#### Set of tasks:
1. List every person named in the article on the Greene County jail.
2. Edit the article on the Greene County jail between "The sales tax" and "and construction materials.", inclusive, replacing "lumber" with "steel".
3. Translate this sentence from the article on the Greene County jail into Spanish: "On Thursday, several Greene County residents called for more mental health and addiction services in the county."
(Beginning of Document excerpt)
“I don’t think there’s anybody that the sheriff and I have talked with or that we’ve communicated with, will disagree that it needs to be replaced,” said Major Kirk Keller, the Greene County jail administrator. “Even if they’re in opposition to a new jail facility, their opposition is to the number of beds, not the fact that we have to have a new facility.”
The Greene County jail has been under a 32-year federal consent decree that does not allow for overcrowding in the jail, said Greene County Sheriff Gene Fischer.
The sales tax increase would collect an estimated $6 million per year and would continue to be collected until the jail is paid off. Huddleson said there is not a definite date when the tax would end, but commissioners will petition the tax commissioner to reduce collections on the increase to zero as soon as the jail bond issue is retired.
Commissioner Dick Gould said the exact cost was also difficult to determine due to the fluctuating costs of lumber and construction materials.
The Greene County Sheriff’s Office says the current jail does not allow for space for mental health needs, nor does it have adequate space for inmates to visit with family.
Keller said he believes the deterioration of the jail is also leading more people to quit their jobs at the sheriff’s office, affecting their retention of employees.
On Thursday, several Greene County residents called for more mental health and addiction services in the county.
Janis James, a Xenia resident, said she would like to see plans from the county about what mental health and addiction treatment Greene County residents would see in the new jail.
“We’re not getting to the core issue,” she said. “Why do they keep showing up?”
David Hayes, Greene County prosecutor, said he supported the sheriff’s need for a new jail. He said the state of Ohio does not provide adequate funding for mental health.
Greta Mayer, CEO of the Mental Health and Recovery Board of Clark, Greene and Madison Counties, said it was important to talk about the partnership between the mental health system and the courts currently happening.
“I think the conversation up until this point, which I feel like we’re at a tipping point, has been it is either a new jail or we spend money for services,” she said. “And I really think it’s both, and. We need both.”
Greene County residents voted down a levy in April 2020 that would have imposed a 12-year, 0.25% sales tax to pay for a new, 500-bed jail. County leaders contend a new jail is still needed and revised the plans to have fewer beds.
(End of Document excerpt)
(Beginning of Data extract)
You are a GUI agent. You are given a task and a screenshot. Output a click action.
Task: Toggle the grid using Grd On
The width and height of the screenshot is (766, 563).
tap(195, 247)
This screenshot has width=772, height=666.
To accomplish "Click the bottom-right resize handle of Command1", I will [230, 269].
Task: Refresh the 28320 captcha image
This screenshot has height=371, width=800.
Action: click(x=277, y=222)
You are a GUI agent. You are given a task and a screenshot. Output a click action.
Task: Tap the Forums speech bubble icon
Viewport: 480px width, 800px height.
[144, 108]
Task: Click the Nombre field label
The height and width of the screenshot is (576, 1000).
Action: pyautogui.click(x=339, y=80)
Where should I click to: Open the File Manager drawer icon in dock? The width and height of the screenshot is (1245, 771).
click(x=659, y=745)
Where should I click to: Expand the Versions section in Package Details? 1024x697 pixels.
(End of Data extract)
#### Activity answers:
1. Kirk Keller, Gene Fischer, Huddleson, Dick Gould, Janis James, David Hayes, Greta Mayer

2.
The sales tax increase would collect an estimated $6 million per year and would continue to be collected until the jail is paid off. Huddleson said there is not a definite date when the tax would end, but commissioners will petition the tax commissioner to reduce collections on the increase to zero as soon as the jail bond issue is retired.
Commissioner Dick Gould said the exact cost was also difficult to determine due to the fluctuating costs of steel and construction materials.

3. El jueves, varios residentes del condado de Greene pidieron más servicios de salud mental y de tratamiento de adicciones en el condado.